:: TASK REQUIREMENTS ::
Format the entries below, from the line containing "Image resolution: width=712" through the end, as a numbered list. Omit blank lines, and leave the pictures out.

:: Portion of a data file ::
• • •

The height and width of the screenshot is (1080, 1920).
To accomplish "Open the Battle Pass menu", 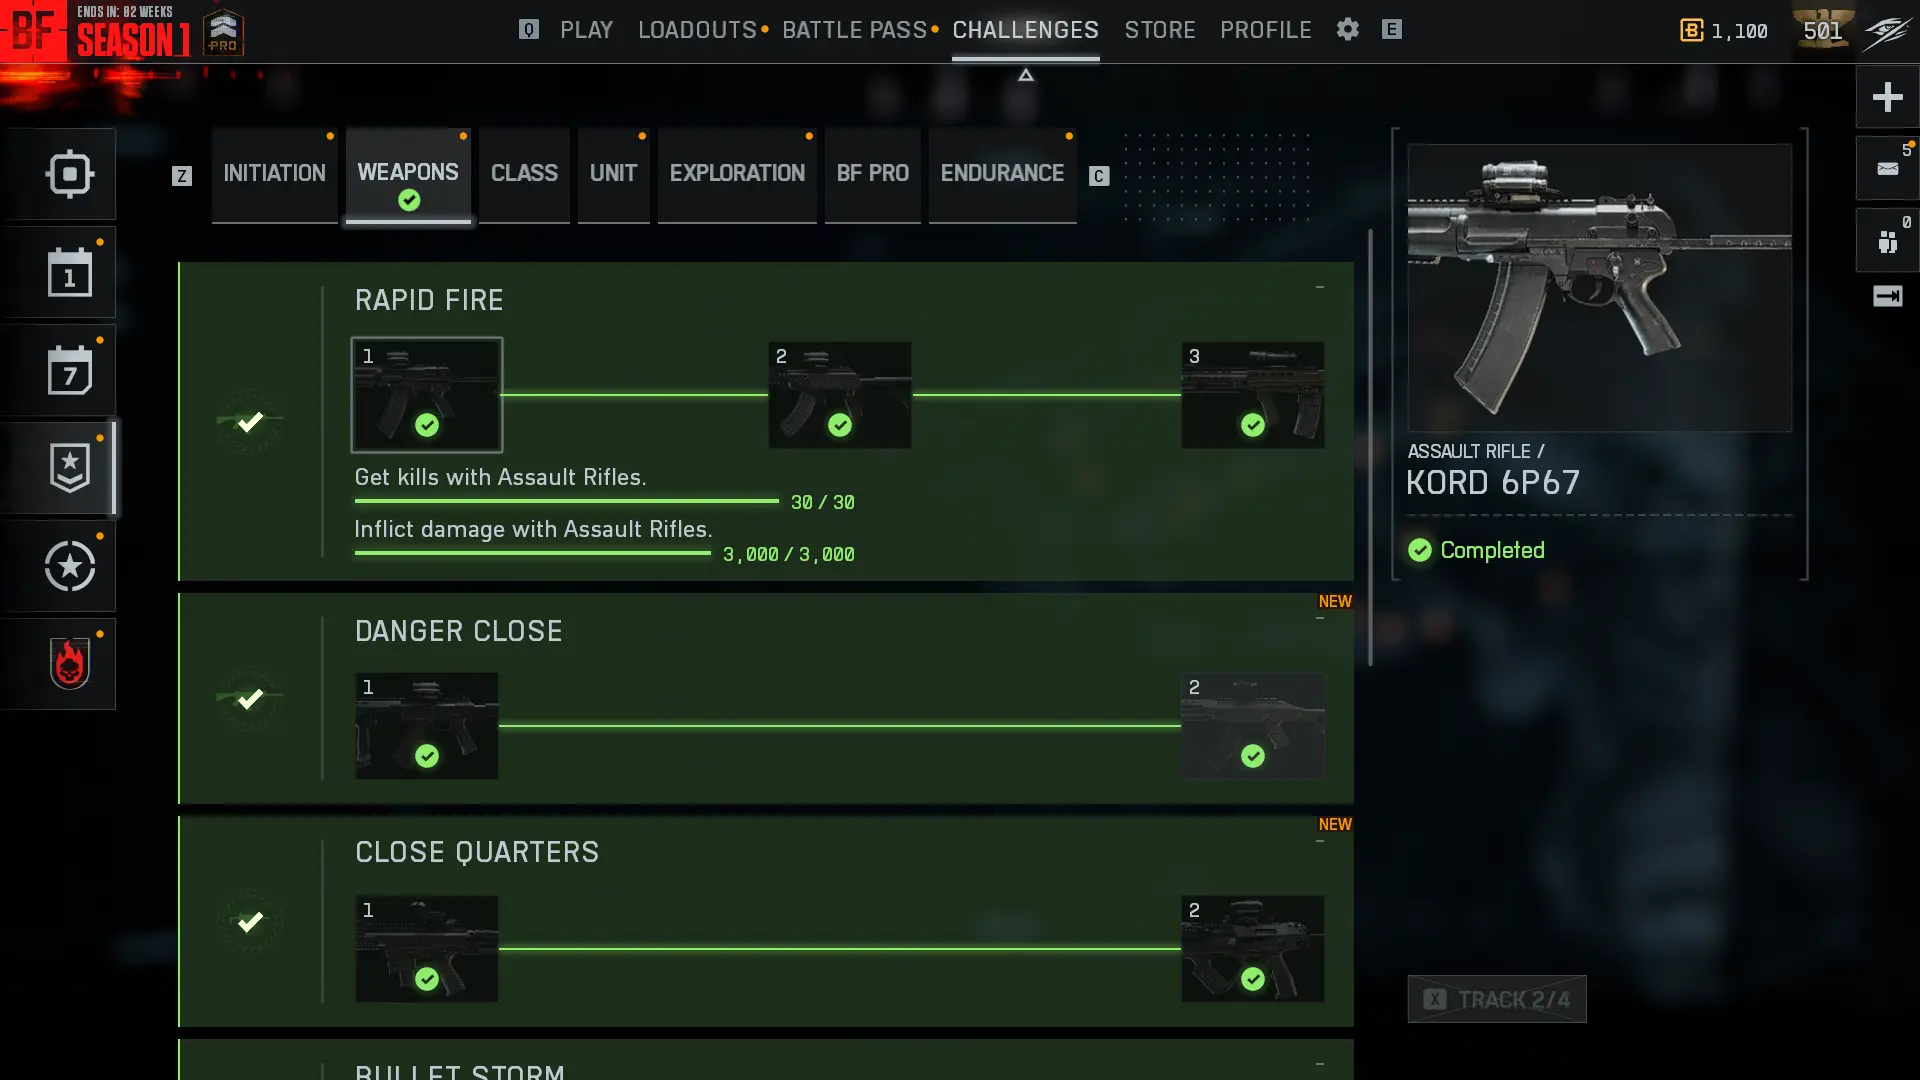I will tap(855, 30).
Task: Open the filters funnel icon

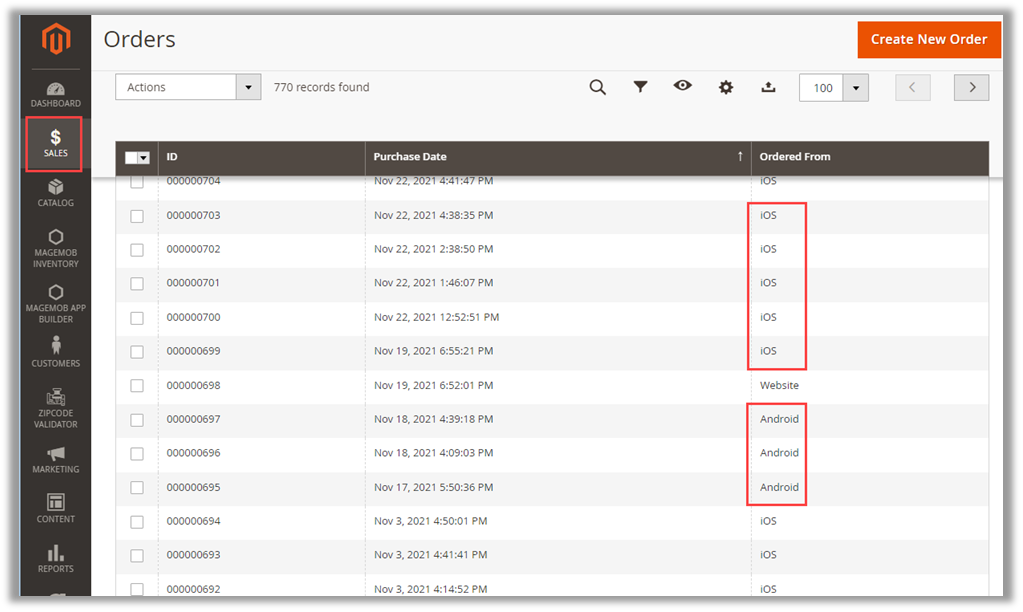Action: [640, 87]
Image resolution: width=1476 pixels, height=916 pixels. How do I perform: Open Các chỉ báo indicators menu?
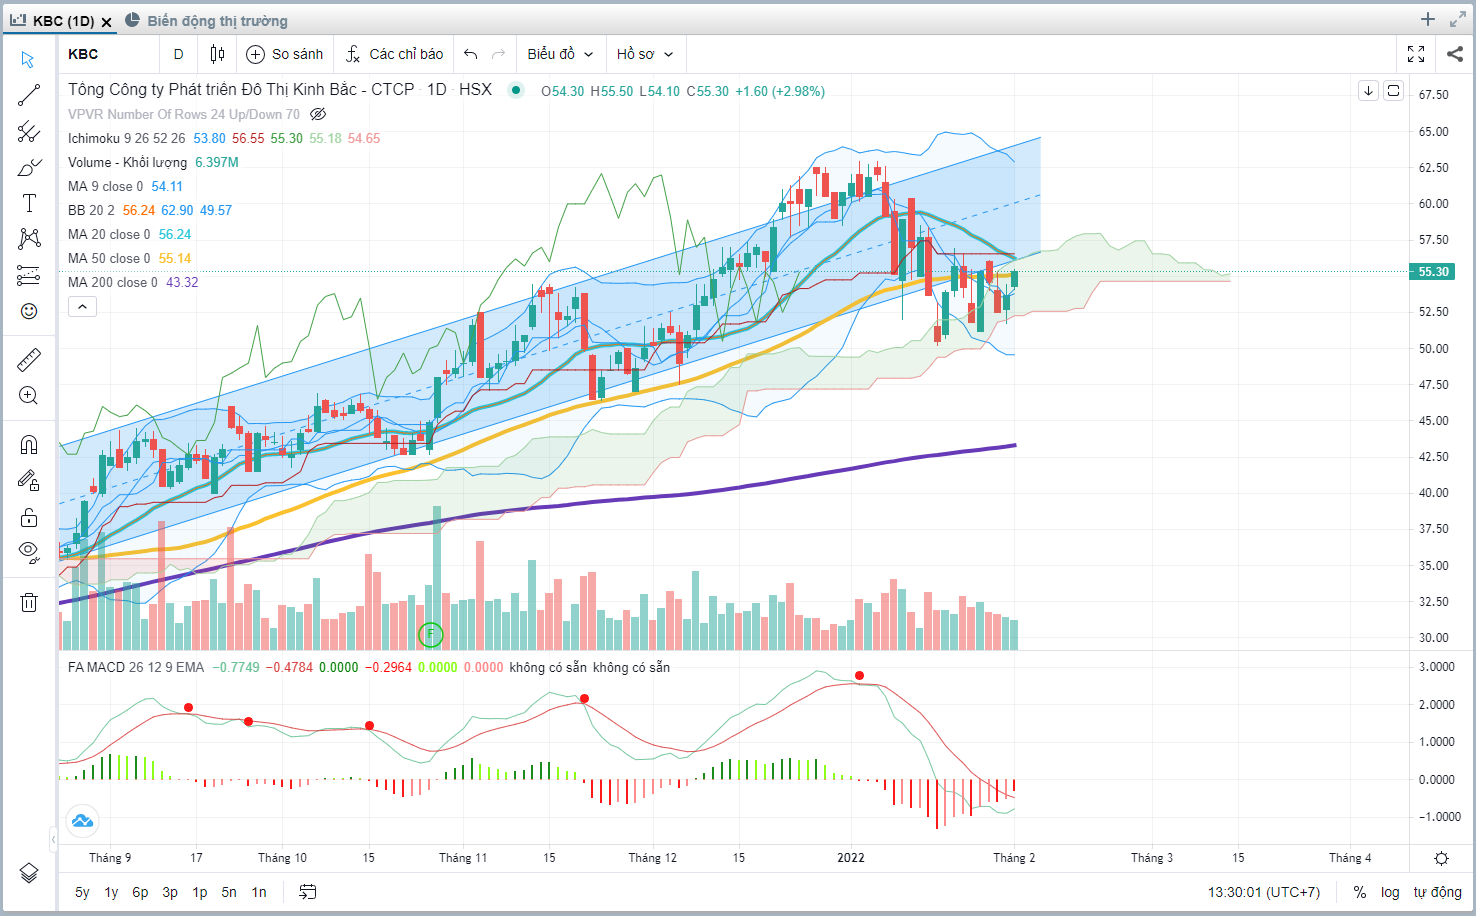point(394,54)
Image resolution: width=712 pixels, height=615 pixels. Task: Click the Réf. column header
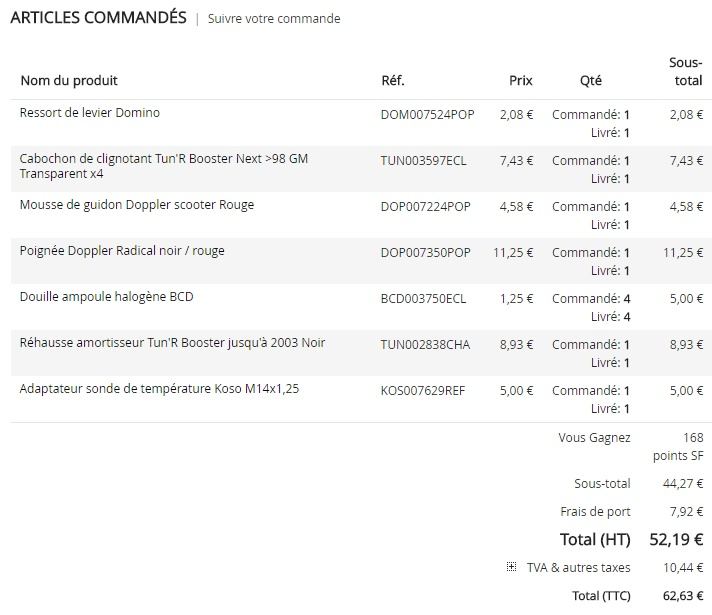point(393,81)
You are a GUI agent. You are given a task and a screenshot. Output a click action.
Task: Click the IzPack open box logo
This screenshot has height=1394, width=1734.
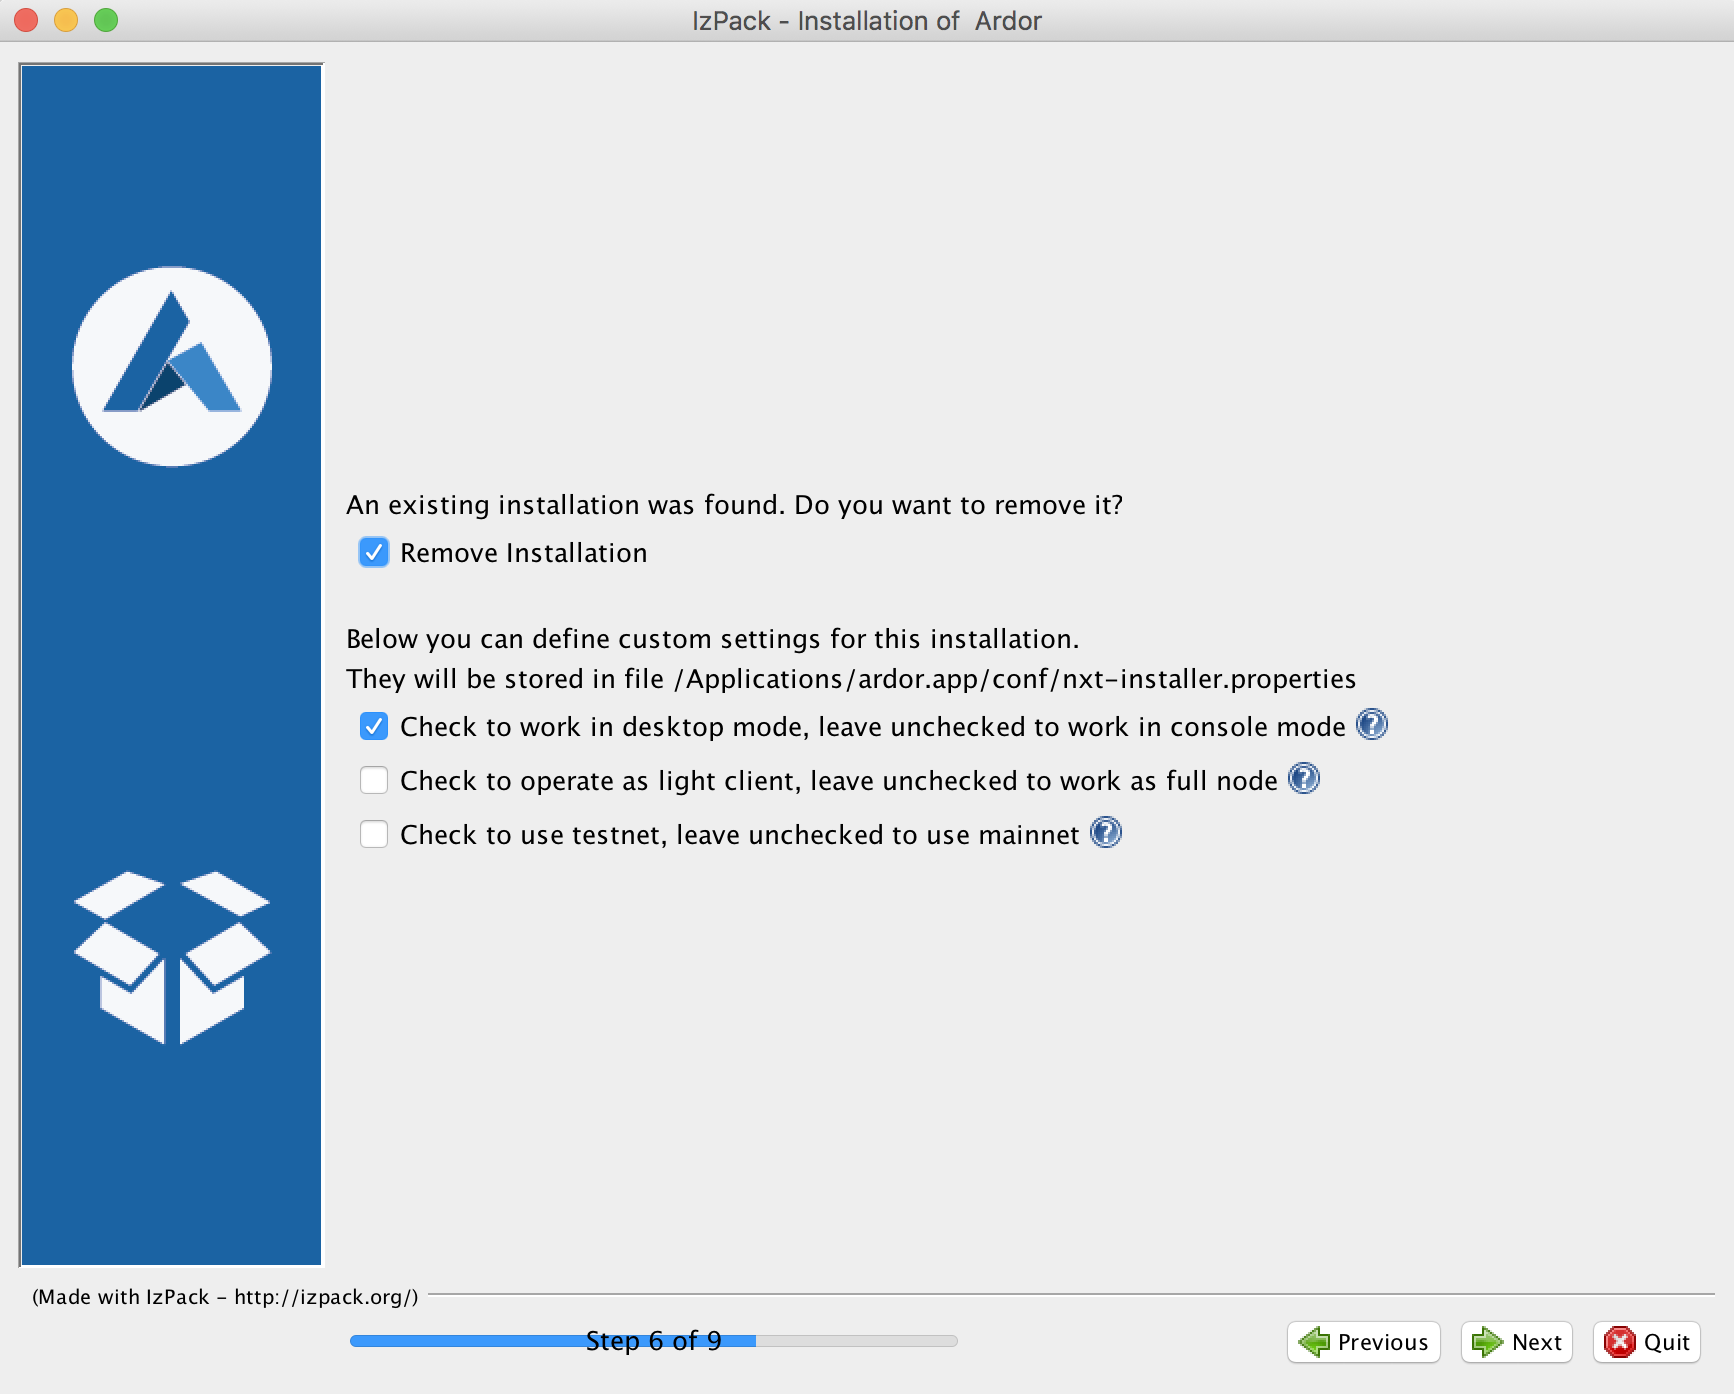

• • •

:: OUTPUT OF THE TASK ::
1. Image resolution: width=712 pixels, height=615 pixels. Task: Click the Réf. column header
2. point(393,81)
3. You are a GUI agent. You are given a task and a screenshot. Output a click action.
4. Task: Click the IzPack open box logo
5. This screenshot has height=1394, width=1734.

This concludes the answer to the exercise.